Foreign Ministry investigates whether CIA "abused" Icelandic airports
On Friday, members of all the parties currently in opposition proposed a resolution to Alþingi, by which the parliament would “severely condemn torture conducted by the USA’s secret service and which authorities have condoned since the terrorist attack on September 11, 2011”.
The Pirates’ Birgitta Jónsdóttir is the proposal’s first speaker.
The exposition attached to the opposition’s proposal cites the executive summary of the US Senate’s report on CIA torture, disclosed last Tuesday. The exposition mentions some of the report’s key findings. It then cites the UN’s International Covenant on Civil and Political Rights, which both Iceland and the USA have signed and ratified.

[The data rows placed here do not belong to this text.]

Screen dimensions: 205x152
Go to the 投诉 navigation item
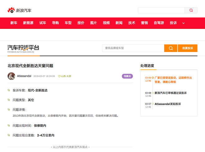click(173, 23)
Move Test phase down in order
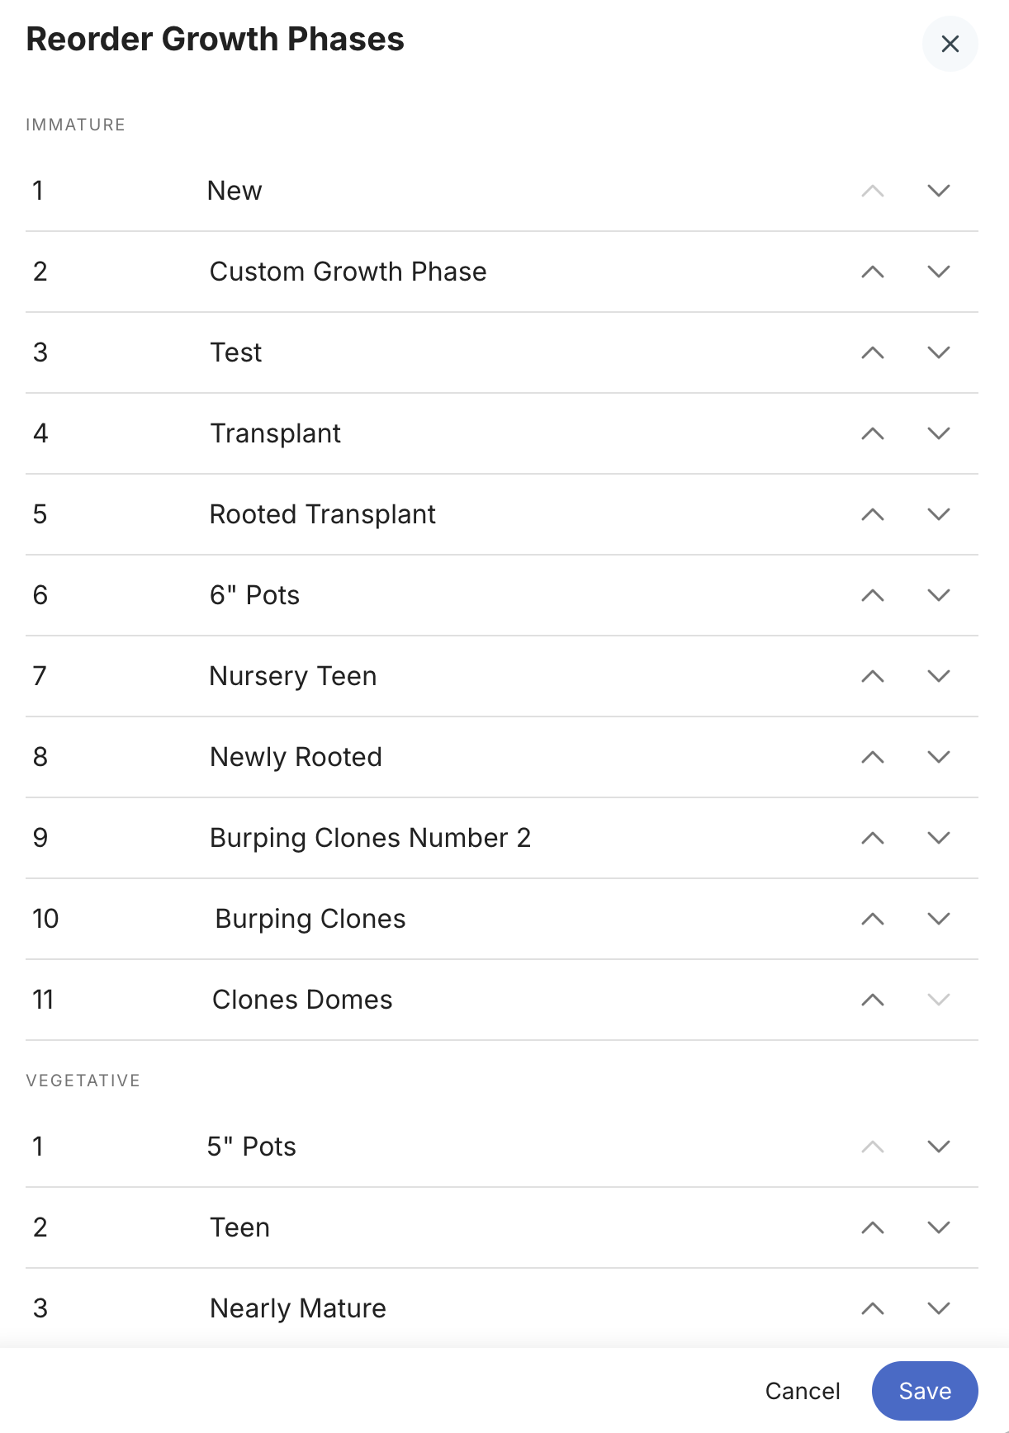The image size is (1009, 1433). (x=939, y=352)
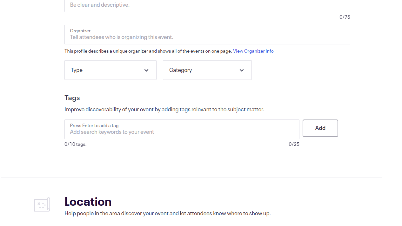Click the chevron arrow in Category dropdown

tap(242, 70)
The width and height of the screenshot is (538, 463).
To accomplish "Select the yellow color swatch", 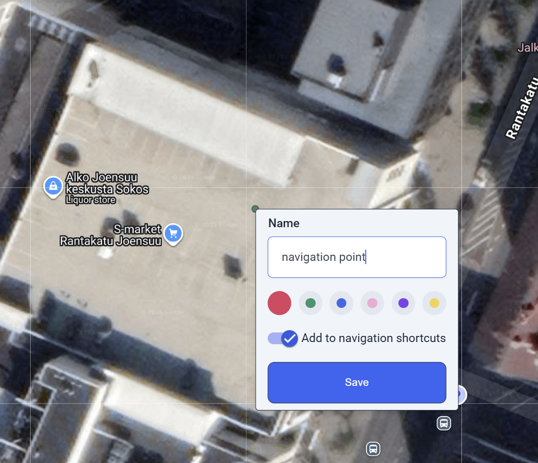I will tap(434, 303).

The covenant’s Article 7 states: “No one shall be subjected to torture or to cruel, inhuman or degrading treatment or punishment.”
Also on Friday, Prime Minister Sigmundur Davíð Gunnlaugsson stated before Alþingi that the Foreign Ministry had started an investigation as to whether the CIA’s airplanes transporting victims for torture stopped over in Iceland. He said that “this is a very serious matter and important to investigate in any way possible whether facilities in Iceland were in any way abused for these operations”.
Iceland’s involvement
According to the report “Globalizing Torture”, published by Open Society Foundations in 2013, Iceland “permitted use of its airspace and airports for flights associated with the CIA extraordinary rendition program.” Between 2001 and 2005, CIA airplanes landed in the country “at least 67 times”. This has been confirmed by the Foreign Ministry. What allegedly remains unconfirmed is whether those flights carried any detainees. The flights included
As phrased in a US Embassy document leaked through Wikileaks, and cited in the report, Iceland’s Foreign Minister in 2008, Ingibjörg Sólrún Gísladóttir, “flatly dismissed opposition calls for an independent inquiry into suspected CIA rendition flights through Iceland in a parliamentary session”.

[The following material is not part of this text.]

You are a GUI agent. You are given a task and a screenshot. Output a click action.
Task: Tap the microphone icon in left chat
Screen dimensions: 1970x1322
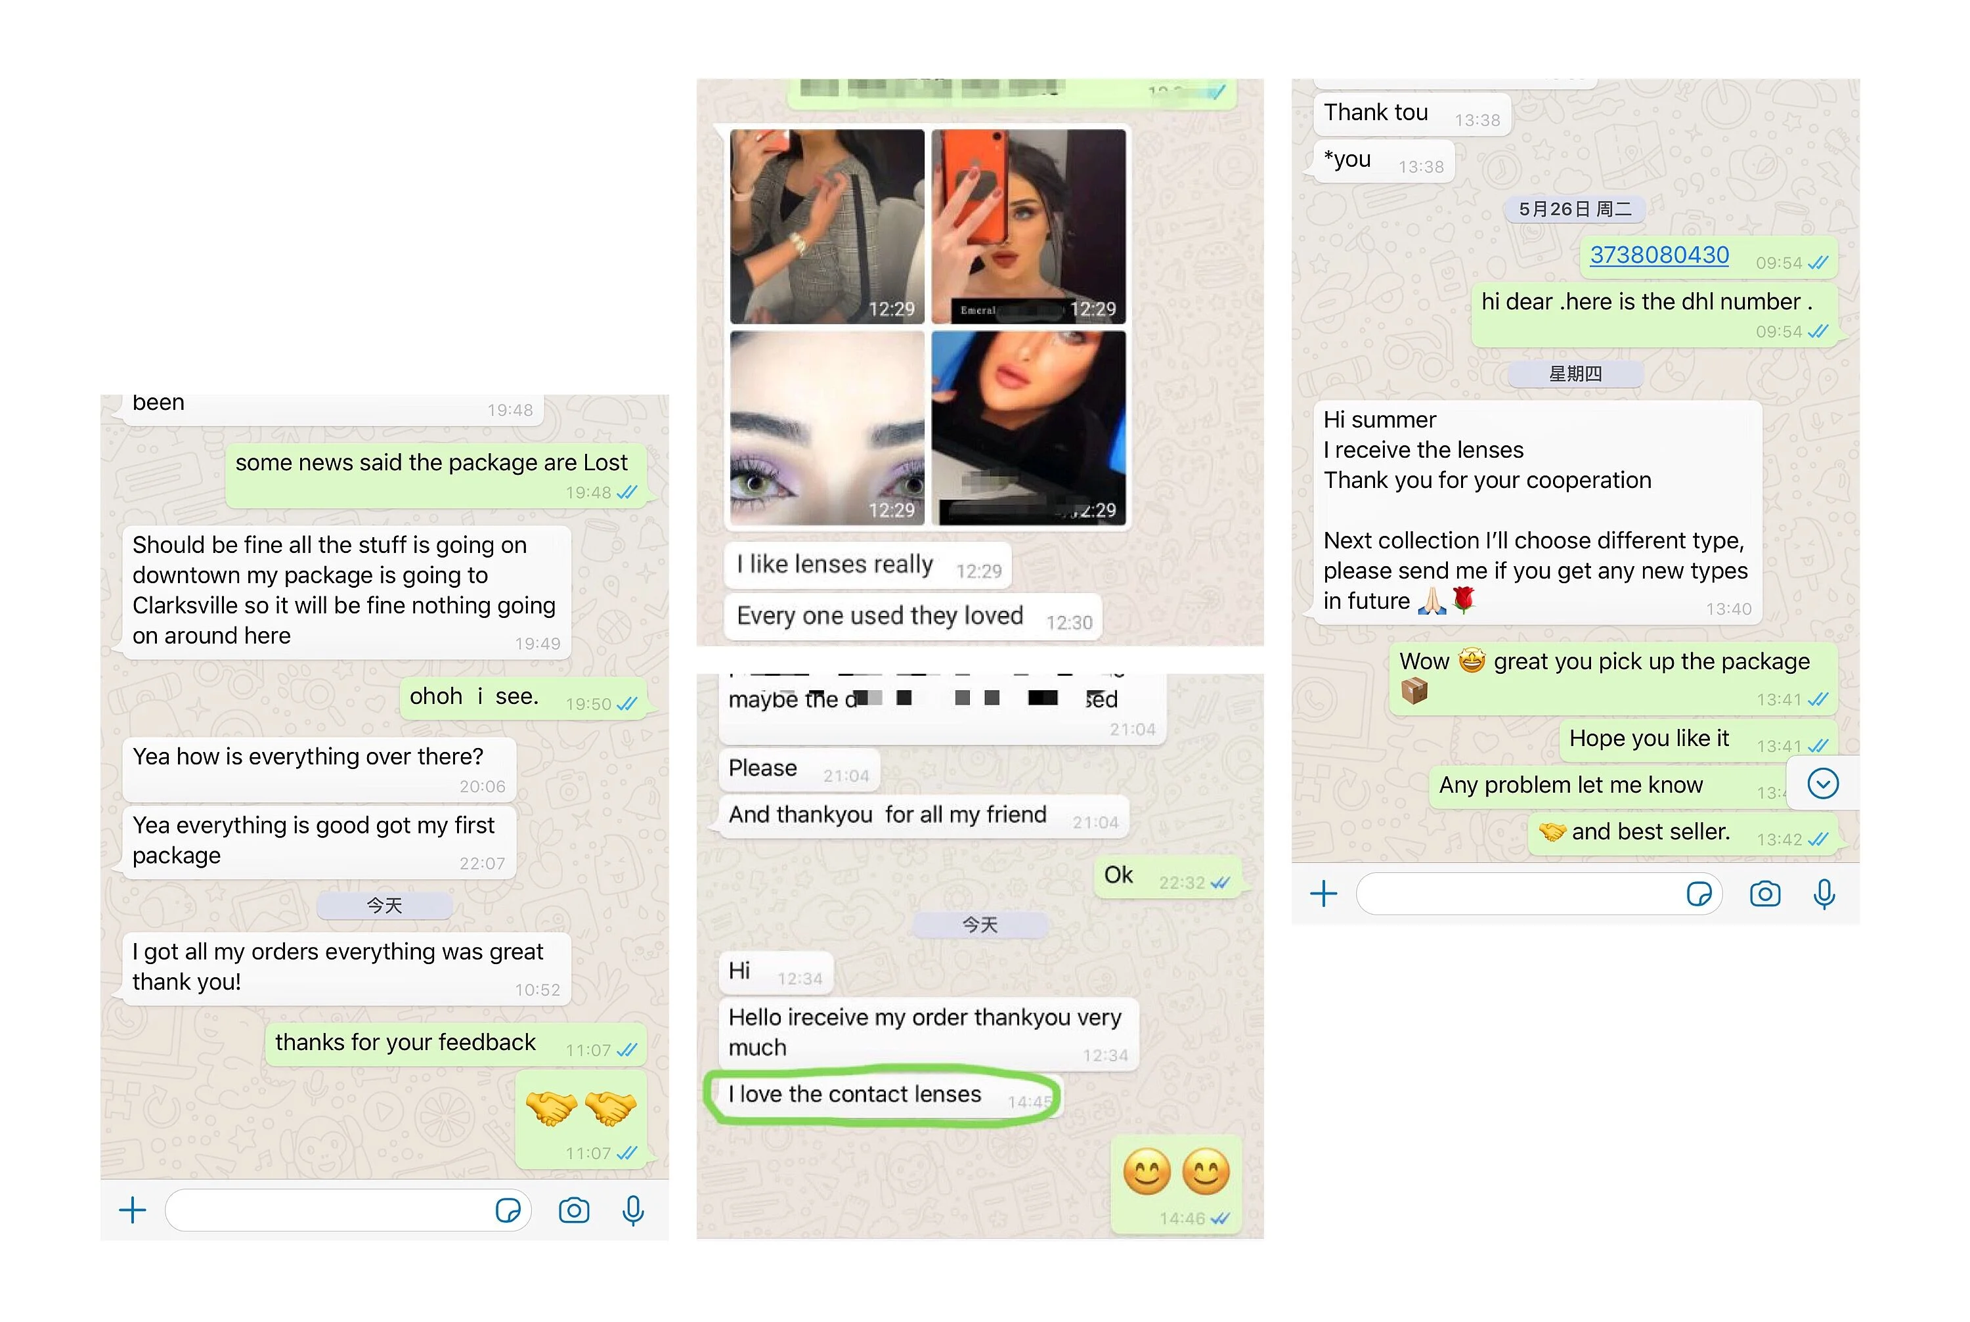(x=633, y=1211)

Open Society’s report goes on to list four flights known to have stopped in Keflavík and to have been used for carrying prisoners around the same time.

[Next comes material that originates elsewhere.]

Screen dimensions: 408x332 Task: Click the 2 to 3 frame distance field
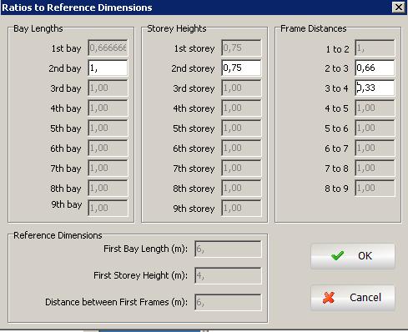(x=375, y=68)
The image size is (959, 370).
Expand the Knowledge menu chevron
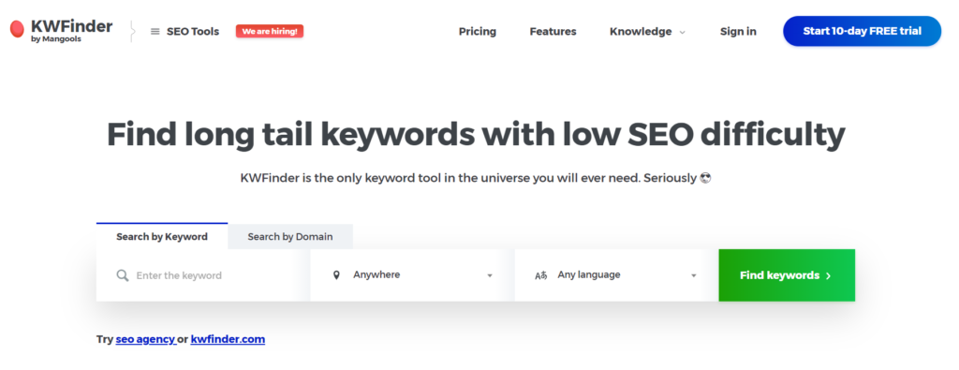coord(683,33)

Iceland supported the 2003 invasion of Iraq, as a member of the so-called “coalition of the wiling”. In his recently published memoirs from the Cold War, Morgunblaðið’s former editor-in-chief Styrmir Gunnarsson confirms that his reasons for supporting the invasion was the hope that the USA would in return extend their military presence in Iceland. Davíð Oddsson, then Prime Minister, now Morgunblaðið’s editor-in-chief, and Halldór Ásgrímsson, Foreign Minister at the time, have not spoken as openly about their reasons, on behalf of the republic. The decision was never discussed or put to vote in Alþingi. In 2010, two members of Alþingi proposed an investigation of the decision-making process behind Iceland’s declared support, which failed to materialise. Their Keflavík base was, regardless, shut down in 2006.